### Problem 1
Rewrite the records from their start through the line containing "click(x=1120, y=120)" as a two-column CSV with the header request,answer, where each row holds one request and its answer in quoted fields and line breaks become spaces. Omit the pictures.
### Problem 2
Continue the text about YouTube's auto-generated captions from where it stops.

### Supplied passage
:::::

For people who are deaf or hard of hearing, making sense of videos online can be deeply frustrating, even if the video is captioned, which is now the norm (if not the law) on most platforms. YouTube’s captions are often garbled, because, unless YouTubers themselves intervene and manually type out the correct words, they’re auto-generated, the best efforts of a closed-captioning algorithm the company has been tweaking for years. Appreciative of the effort but unconvinced by the results, activists have dubbed them “craptions.”
A dive into how we watch stuff.
One activist is Rikki Poynter, who runs a “No More CRAPtions” social media campaign. Poynter’s hearing faded gradually, but she started really losing her hearing after she graduated from high school in 2009. By 2010, when she was routinely uploading beauty tutorials to YouTube, participating online was challenging. “Even with earphones in, it was becoming a struggle to understand what was being said,” Poynter says. The auto-generated captions weren’t a huge help. “‘Zebra’ would be said instead of ‘concealer,’” she says. She began leaving messages on other beauty YouTubers’ channels, imploring them to add correct captions to their videos.
Even after celebrity YouTuber Tyler Oakley gave her a shout-out—the YouTube equivalent of being one of Oprah’s favorite things—Poynter got little sustained response from her online community. “It hurts to be ignored,” she says. YouTubers would promise to prioritize captioning and then fall off after a few videos, letting the algorithm resume the work. “‘Craptions’ isn’t a new term by any means,” Poynter says. “The deaf community has been coming together on this for a long time now—though it seems I’ve had the most success, and I have been one to still constantly push on it.”

:::::

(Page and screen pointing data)
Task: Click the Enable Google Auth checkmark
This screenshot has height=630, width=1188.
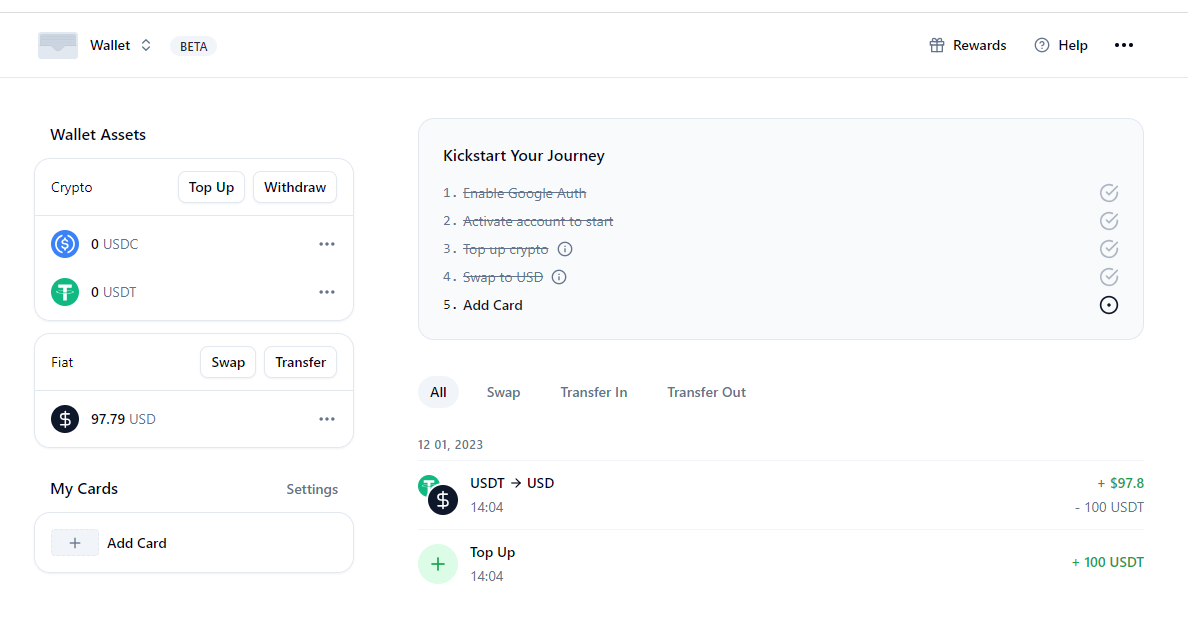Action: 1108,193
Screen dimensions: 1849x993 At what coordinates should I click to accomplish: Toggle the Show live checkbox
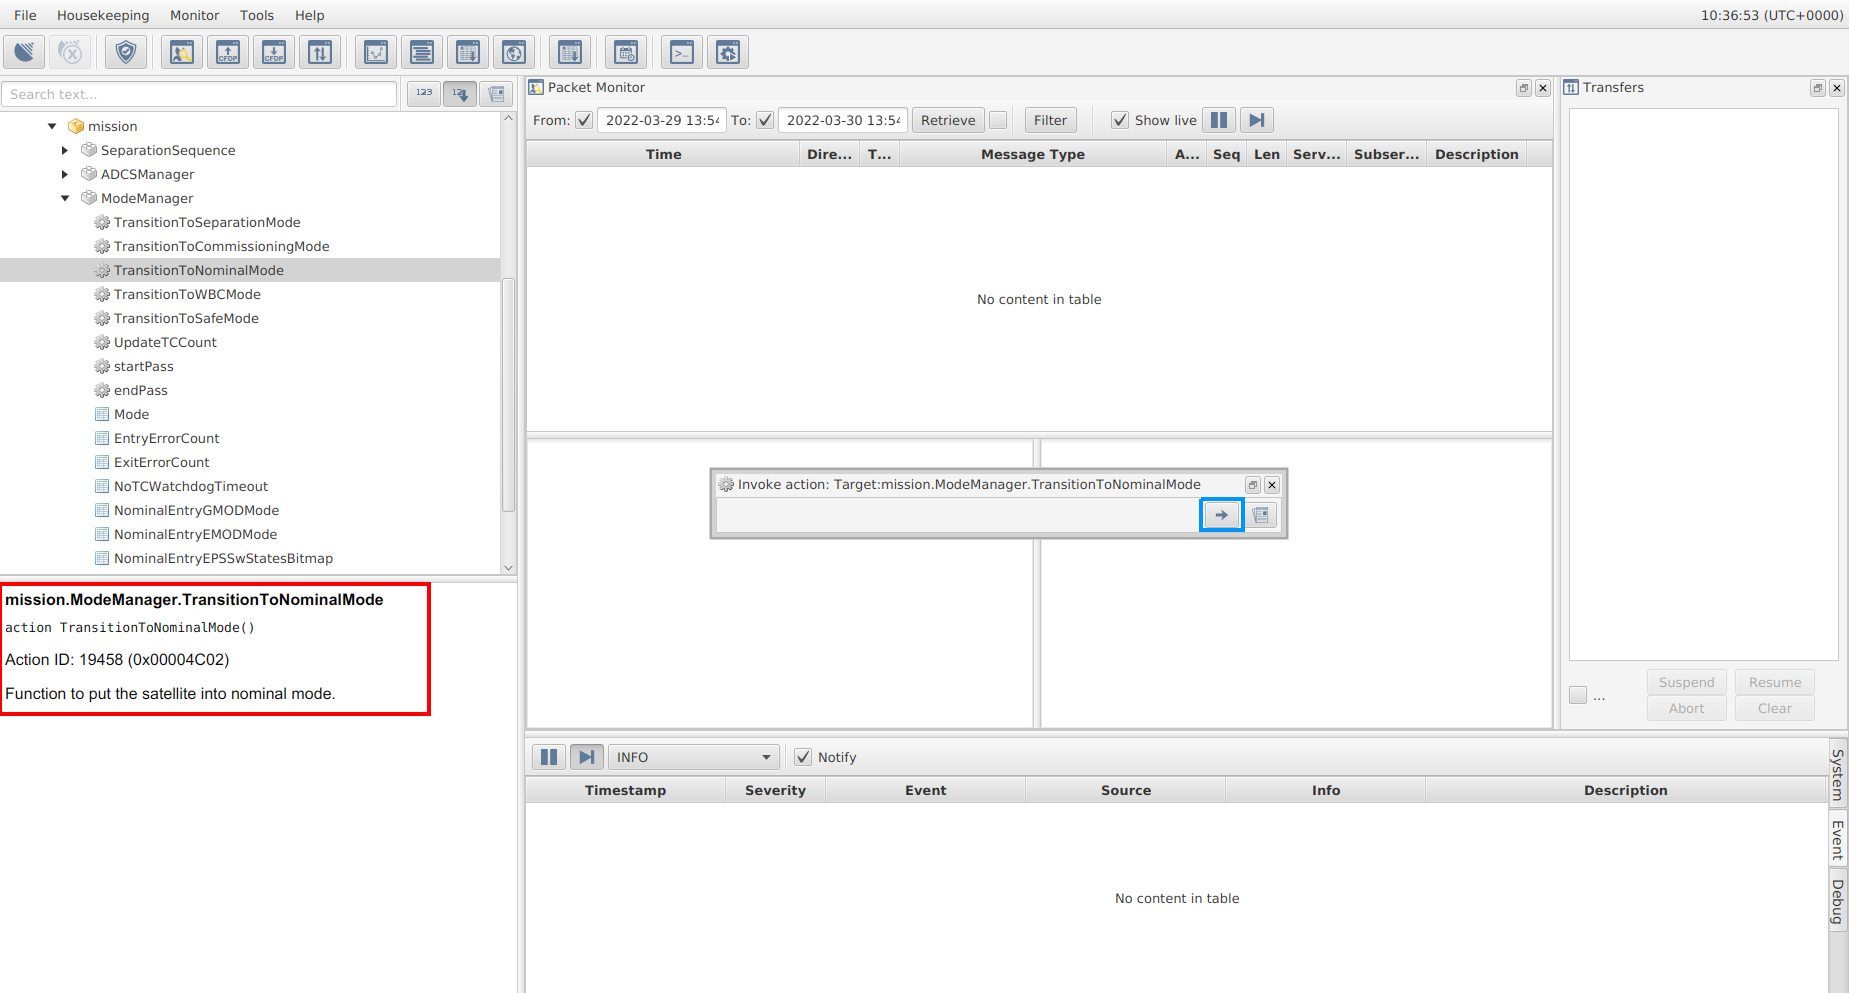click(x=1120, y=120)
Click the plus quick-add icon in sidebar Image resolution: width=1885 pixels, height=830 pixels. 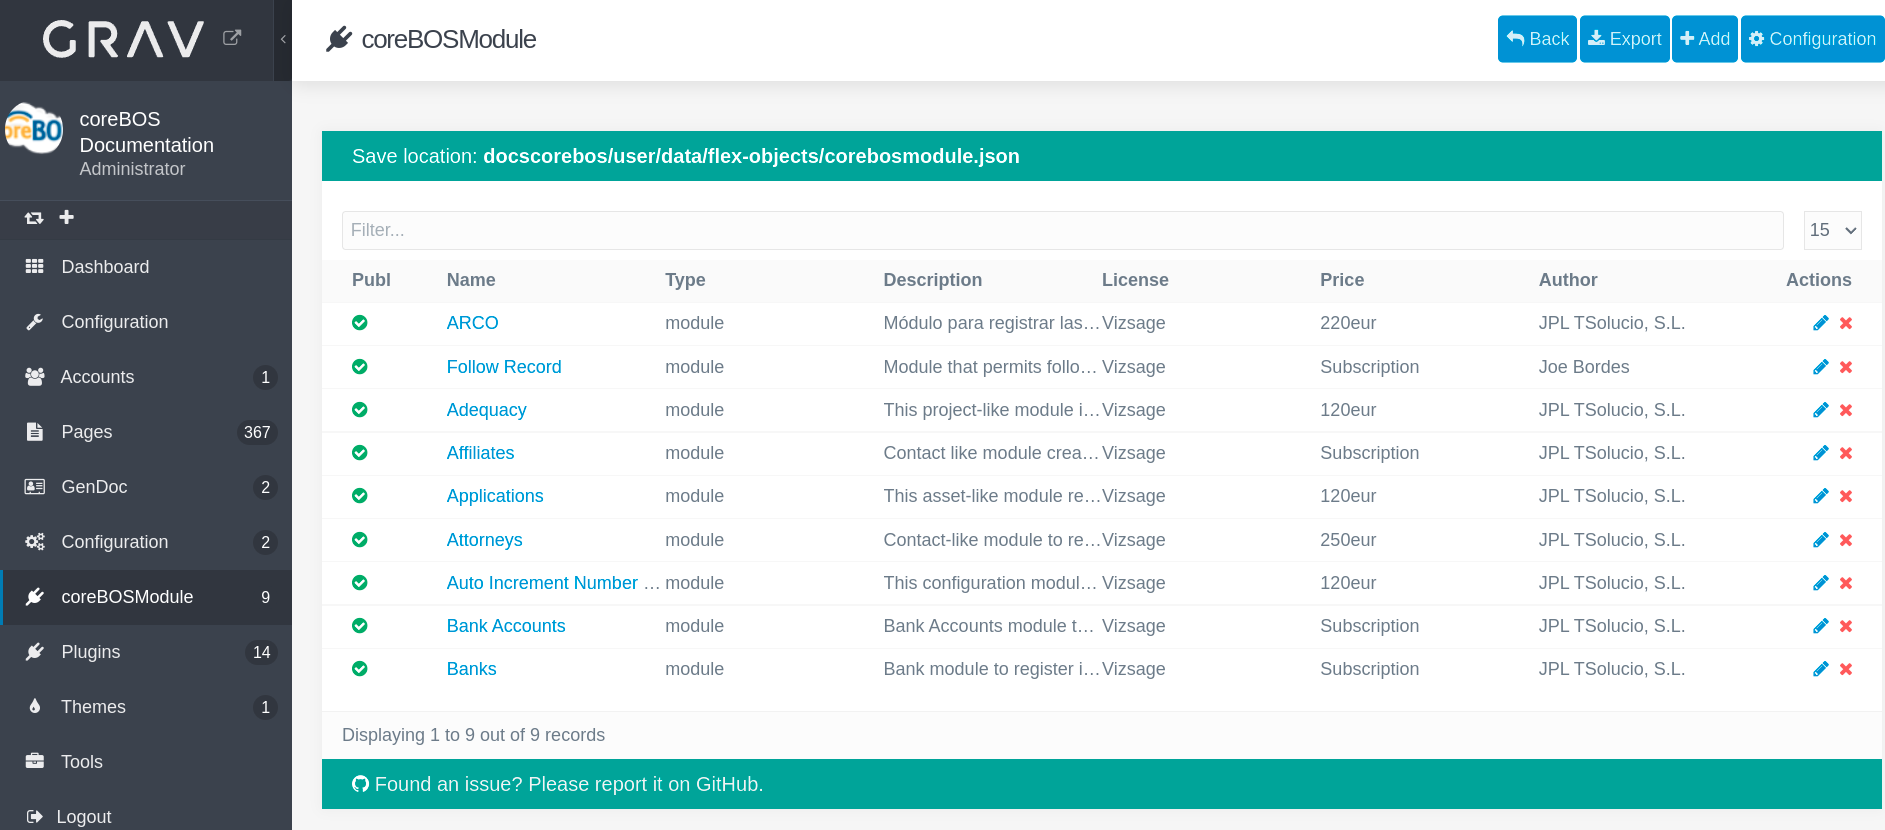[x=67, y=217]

:::::

### Output 1
request,answer
"Task: Click the Enable Google Auth checkmark This screenshot has height=630, width=1188.","Action: 1108,193"
"Screen dimensions: 1849x993 At what coordinates should I click to accomplish: Toggle the Show live checkbox","click(x=1120, y=120)"

### Output 2
Caption experts are quick to point out that even those with perfect hearing can benefit from using captions. They assist English language learners, of course, but also native speakers struggling to understand, say, a thick Scottish brogue. And when you’re scrolling through your feed with the sound off, they’re a necessity. James Rath, a YouTuber and filmmaker, says captions can expand a video’s reach and performance, since search engines may pull keywords from the transcript.
For businesses, failing to provide adequate captions can result in a lawsuit, which has proved troublesome for streaming services like Netflix, along with major broadcasters like CNN. Individual social media content creators, by contrast, are unlikely to be found in violation of the Americans with Disabilities Act. Nor do the platforms themselves enforce stringent requirements. As a general rule, the deaf community tends to see Facebook’s system (and auto-captions) as pretty good, while Twitter and Instagram can prove kludgy and awkward. YouTube falls somewhere in the middle—but is unquestionably the internet’s video behemoth. A boycott is simply impractical, and even the auto-captioning system’s sharpest detractors, like Poynter, admit it’s gotten better. “The inaccuracies used to be way worse,” she says. YouTube won’t offer specifics but acknowledged that the algorithm still needs improvement, which is why the company encourages creators to edit the captions or add their own.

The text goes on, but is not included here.